### Problem to work on
Your reply should set down word for word each line below from the one with "The width and" through the final line, both included, but none of the pictures.

** Entries supplied follows **

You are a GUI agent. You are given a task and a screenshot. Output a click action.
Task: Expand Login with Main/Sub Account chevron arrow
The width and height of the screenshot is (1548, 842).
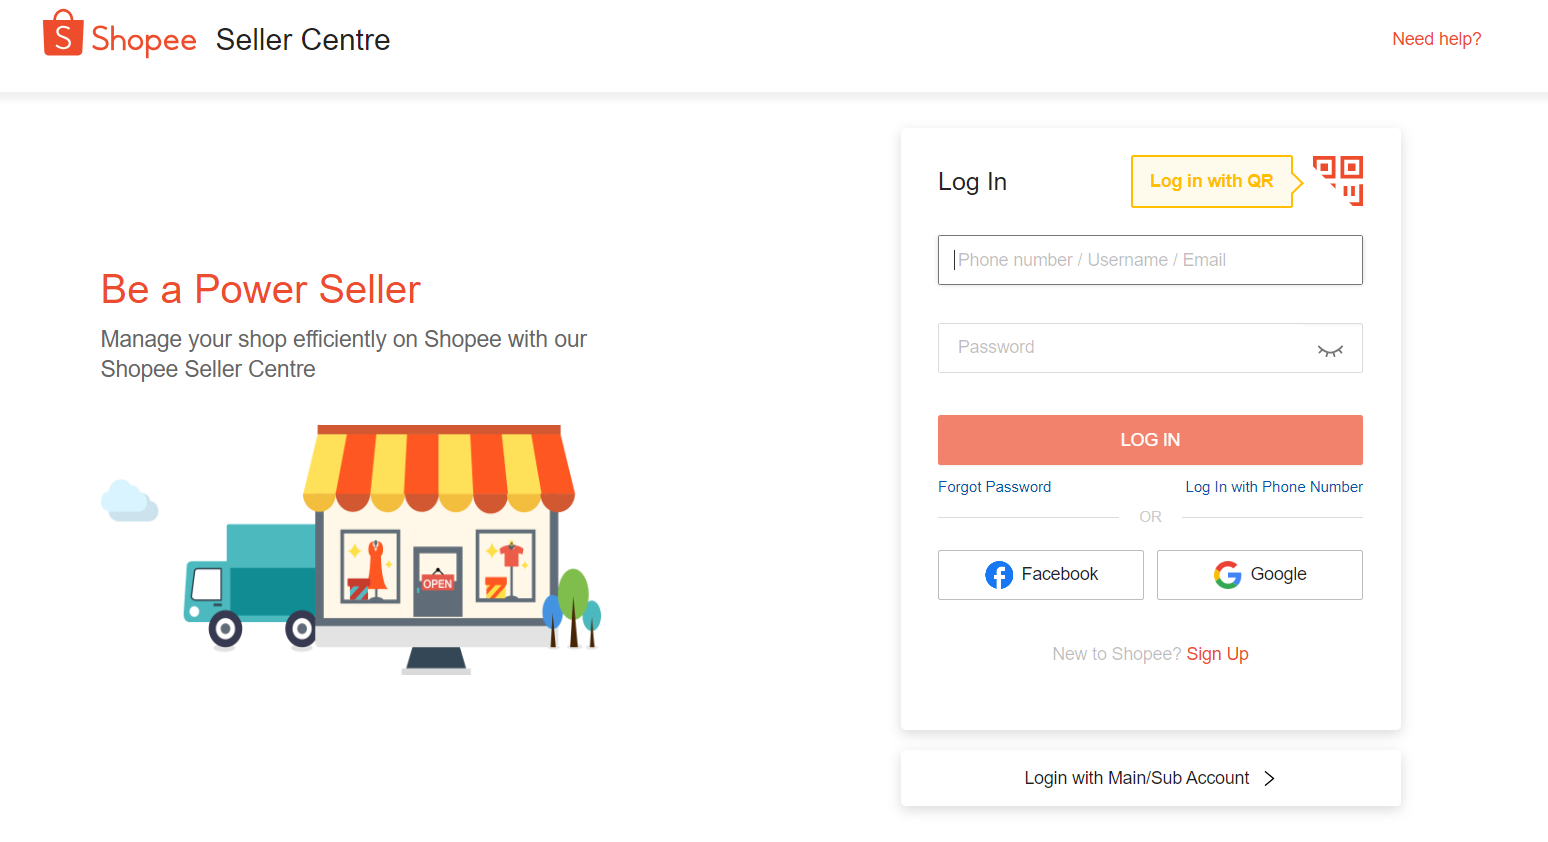1269,779
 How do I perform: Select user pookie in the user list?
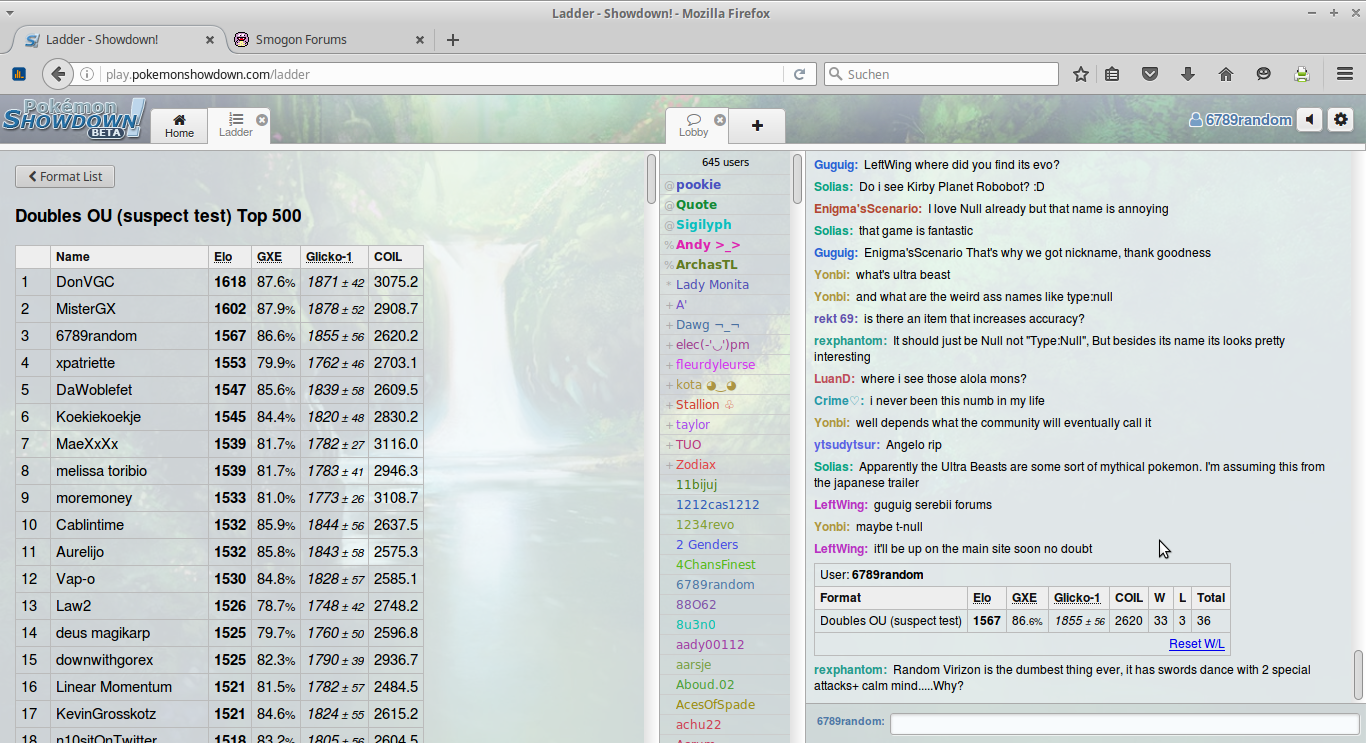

** End of Entries supplied **

### Written response
The width and height of the screenshot is (1548, 842).
1269,779
 How do I perform: Select user pookie in the user list?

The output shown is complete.